#### Work to be completed:
Rewrite the data below as a Markdown table with two columns, Row and Data line, with one numbered row for each non-blank line.

#### Input records:
++++++++

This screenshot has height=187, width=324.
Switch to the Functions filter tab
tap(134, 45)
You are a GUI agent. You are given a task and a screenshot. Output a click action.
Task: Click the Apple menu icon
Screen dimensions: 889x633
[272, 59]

++++++++

#### Result below:
| Row | Data line |
|---|---|
| 1 | This screenshot has height=187, width=324. |
| 2 | Switch to the Functions filter tab |
| 3 | tap(134, 45) |
| 4 | You are a GUI agent. You are given a task and a screenshot. Output a click action. |
| 5 | Task: Click the Apple menu icon |
| 6 | Screen dimensions: 889x633 |
| 7 | [272, 59] |